Film — Fantastic Four (PG)

 

By Amy Diaz

For every Spider-Man there is a Daredevil, for every X-Men there is a Hulk — and thusly for Batman Begins, we pay with Fantastic Four.

I read an article recently that discussed the similarities between the power of the characters in The Incredibles with the powers of the Fantastic Four. The article included a bit of subtle no-fair whining on the part of the Fantastic Four crowd. People will see this movie and think of The Incredibles, the Fantastic people said. Well, they needn’t have worried — I never once thought of The Incredibles while watching Fantastic Four. Similarities in powers not withstanding, there is nothing Incredible about Fantastic Four. For that matter, there’s nothing fantastic about Fantastic Four. Perhaps they should have tried another, more fitting name — The Mediocrities or Banal Bunch.

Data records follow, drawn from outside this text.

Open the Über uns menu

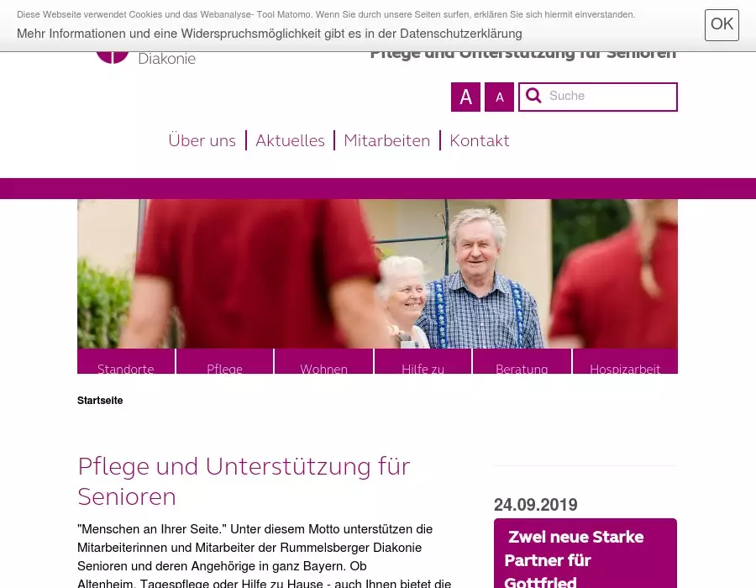coord(202,141)
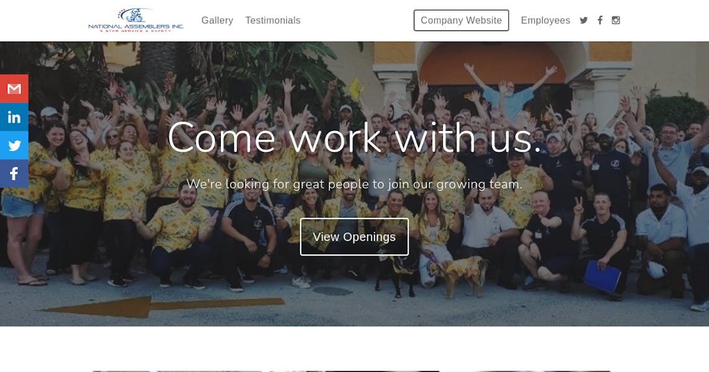Image resolution: width=709 pixels, height=372 pixels.
Task: Open the Instagram icon in the navigation bar
Action: [x=616, y=20]
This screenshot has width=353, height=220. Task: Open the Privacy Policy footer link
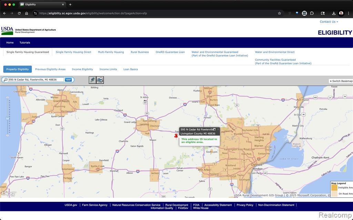pos(245,205)
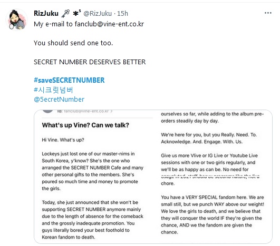This screenshot has height=246, width=280.
Task: Click the fanclub@vine-ent.co.kr address in tweet text
Action: pos(109,24)
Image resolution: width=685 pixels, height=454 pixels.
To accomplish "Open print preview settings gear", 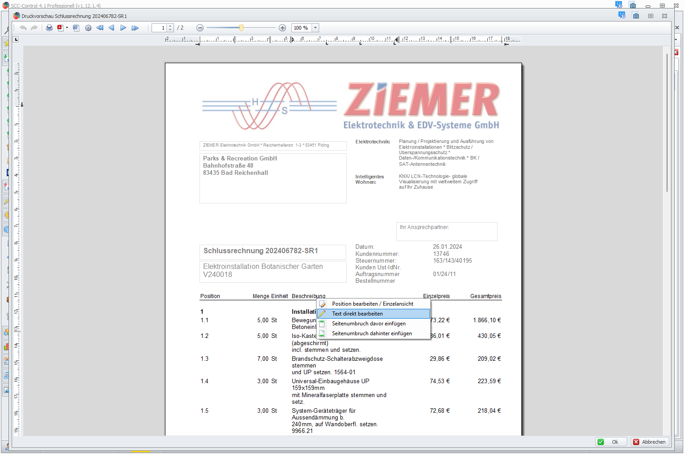I will point(88,28).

The movie begins to tire almost instantly when, in its beginning scenes, it goes through a lot of establishment hooey about picking team members and explaining the mission and politics behind a trip to space. Reed Richards (Ioan Gruffudd) is a nerd with a plan to study DNA by exposing plants to a space cloud. He and his partner Ben Grimm (Michael Chiklis) can’t fund the mission so they turn to Viktor Von Doom (Julian McMahon) for a ride to his space station. He agrees, decides to go along and brings Sue Storm (Jessica Alba) and her brother Johnny Storm (Chris Evans). Sue’s a scientist who works for Viktor and is a former girlfriend of Reed’s. Johnny is a NASA washout and an Xtreme sports type. Once in space the group finds out that Reed’s calculations are off. The space cloud (which features the DNA-warping abilities Reed thinks kick-started life on earth) appears too soon and all five members of the team are hit with the cloud. They wake up on Earth (how did they get back? Was the ship they were in completely destroyed? The movie shrugs its shoulders at us.) and quickly start to develop strange new abilities. Reed can stretch his limbs in unnatural ways. Johnny Storm has a body temperature over 200 degrees, can produce flames all over his body and seems to be able to fly. Sue can make herself invisible and can put up force fields. Ben, who was outside the ship at the time of the cloud’s arrival, has it worst and turns into a giant rock man. And Viktor? Well, the movie makes a big deal about keeping it cagey on whether he’s been affected or not. But I’ll cut to the chase for you and just say that the very-near-future Dr. Doom is turning into the same super-strong metal material his ship was made of and discovering his ability to conduct electricity.

This being the origin story of the Fantastic Four, a name given to them by the media after they rescue a crew of firemen whose truck nearly goes over a bridge, we spend a lot of time watching the four learn how to use and control their powers. And, at an even more glacial pace, we watch Doom slowly decide that he enjoys his new abilities and that he enjoys being evil. This being Julian McMahon, who’s made something of a career out of playing campy evil characters, his scenes of increasing menace are by far the movie’s most interesting.

Ben, who comically loses his wife when she discovers his new deformities, is the only member of the Fantastics who must suffer and ultimately make a choice about whether he wants to take on his new powers or go back to his old life. (That she leaves him, like, instantly makes me think their marriage wasn’t quite the pillar of wonderfulness he built it up to be in the movie’s opening scenes.) The other members more or less take to their new powers and decide to devote themselves to, well, not fighting crime really but fighting Doom (4 to a very snarky 1, being in this case, a fair match). In a nostalgic reminder of the era when the Fantastic Four were created, Doom hails from some made-up Soviet-Bloc-ish-sounding country and occasionally seems to dip a toe into some weird accent that, not Russian really, sounds a bit like the community theater version of British.

More than anything, the movie seems like an excuse to burn off some second-tier special effects that went unused in other movies. But, like an all sparklers and snakes fireworks show the day after Fourth of July, the overall effect is underwhelming.

Sadly, Fantastic Four doesn’t even take the opportunity to have fun with the things (good special effects, above average acting, a script worth reading aloud, an interesting story) it doesn’t have. A movie that used its weaknesses in some sort of 1960s-Batman-style jujitsu of campiness could win fans of its cheesiness. In an era of outstanding comic book movies, if you can’t compete, better to go the complete opposite direction and be the worst comic book movie you can be. I’ll take flabby men in tights and satin capes over sterile and lackluster serious attempts at an action movie any day.